Banknotes of Ukrainian hryvnia
Banknotes of Ukrainian hryvniaReuters

Uncertainties stemming from a possible break up from Ukraine have prompted people in Crimea to queue outside banks to withdraw their money ahead of this weekend's referendum to join Russia.

Rumours about a looming legal vacuum are spreading in the crisis-hit region, causing panic, confusion and fear among people, Associated Press reported.

Details on how the financial system will work if Crimea decides to join Russia were sketchy, but officials hinted that the region plans to use the Russian rouble alongside the Ukrainian hryvnia "for a period of time".

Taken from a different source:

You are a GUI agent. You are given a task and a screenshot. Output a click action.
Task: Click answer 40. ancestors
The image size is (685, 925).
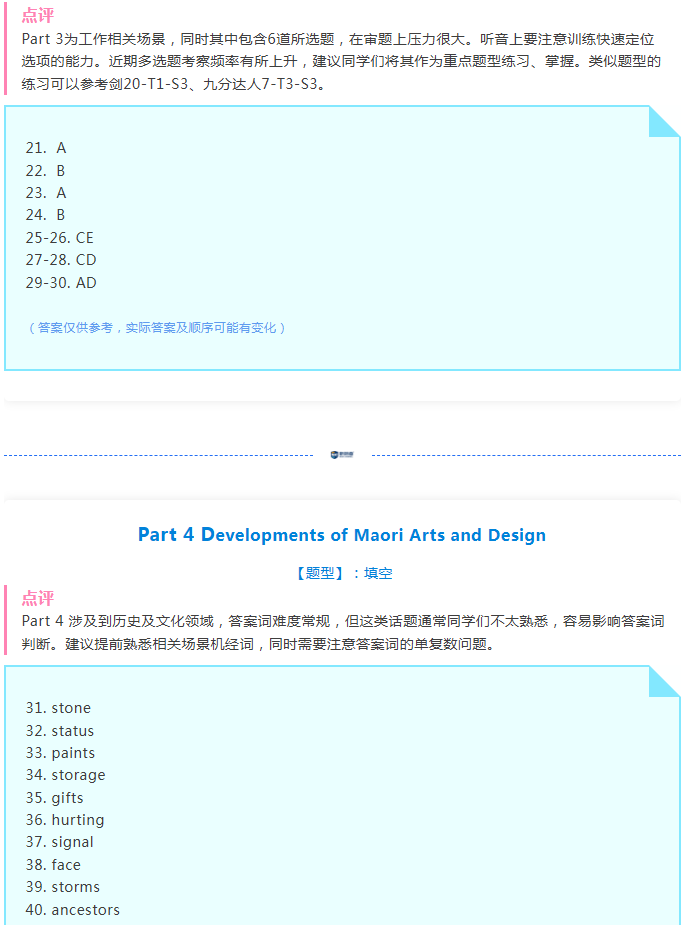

There was also a report that all savings accounts were being frozen and withdrawals were being limited to just 300 hryvnia (€23, $32, £19) per day. The pro-Kremlin authorities in Crimea dismissed the report saying it as a "provocation".

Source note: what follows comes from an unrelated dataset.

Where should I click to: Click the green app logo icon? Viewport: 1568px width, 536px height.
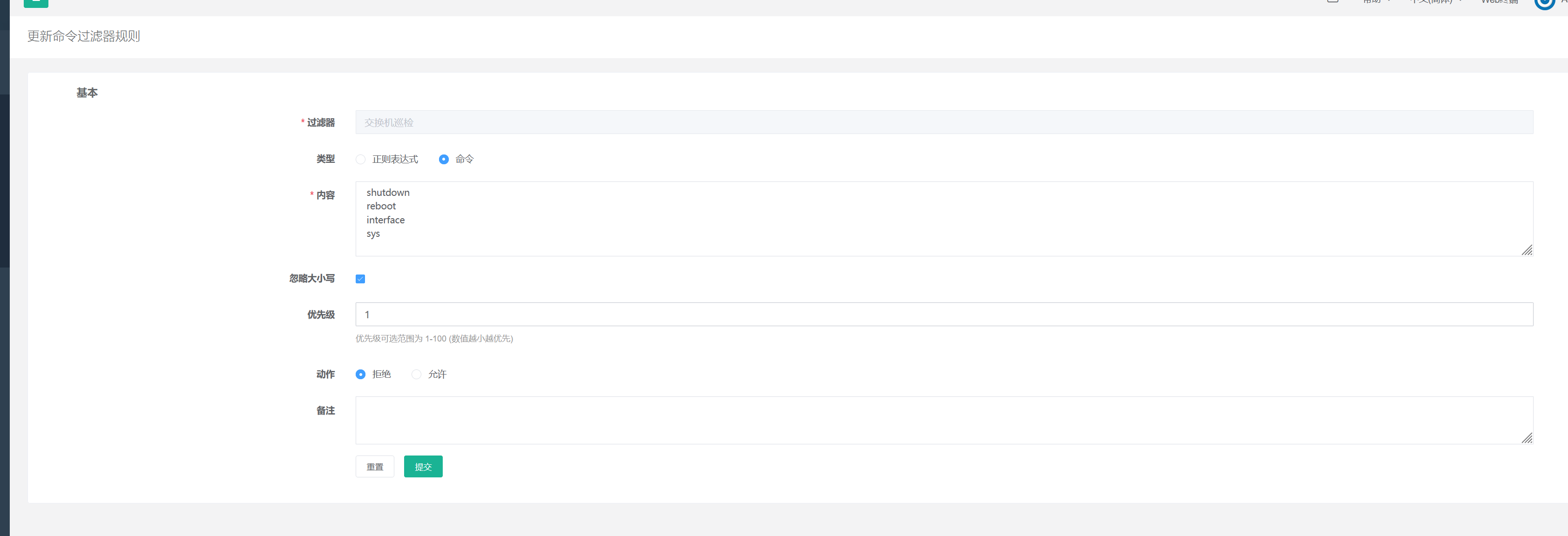point(35,4)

The officials tried to calm down people saying there will be no problem with pensions or salaries and that the banks have sufficient cash for everyone.

Banks in Crimea have set up a daily cash withdrawal limit of 1,500, and people have queued up day after day to take out money in instalments.

Due to the rush, many cash machines are out order, while banks are not receiving enough bank notes to pay customers. Ukraine's central bank governor Stepan Kubiv said the security situation had restricted movements of cash and "we cannot ensure the transportation of cash even within Crimea".

Local media also reported that people are quickly taking out large loans, hoping that they will not have to repay if Crimea becomes part of Russia.

"People are panicking because they want to keep their money at home," an employee at Ukrainian lender PrivatBank told AP.

"When they see the cash, when they can touch it, they calm down. There are so many people coming now that we cannot cope with them all," she added.

"People are afraid Ukrainian banks are going to close down branches here and since everyone is trying to take their money out at the same time, the hryvnias are running out," said a manager at UniCredit Bank in Simferopol.

Crimea's deputy premier Rustam Temirgaliyev earlier said that if the peninsula joins Russia, local lenders will come under the country's law and they will have to register as foreign banks in Russia.

Referendum

Voters in Crimea, the autonomous Ukrainian region with about two million residents, are scheduled to choose on 16 March either independence from Ukraine or joining neighbouring Russia. In the referendum, there is no option for the region to remain as part of Ukraine.

Ethnic Russians constitute about 60% of the Crimean population.

The referendum comes after a number of events in Ukraine in recent months, including violent protests against the government, the ousting of its pro-Russian President and Russian troops seizing Crimea.

The Crimean parliament backed the referendum, signalling its leaders' intentions to join Russia. Sergey Aksyonov, who came to power in Crimea after Russia's military intervention, said more than 80% of the region's people supported the break with Ukraine and union with Russia.

Meanwhile, Ukraine's interim government wanted Crimea to remain as part of the country, a stance supported by the US and its European allies.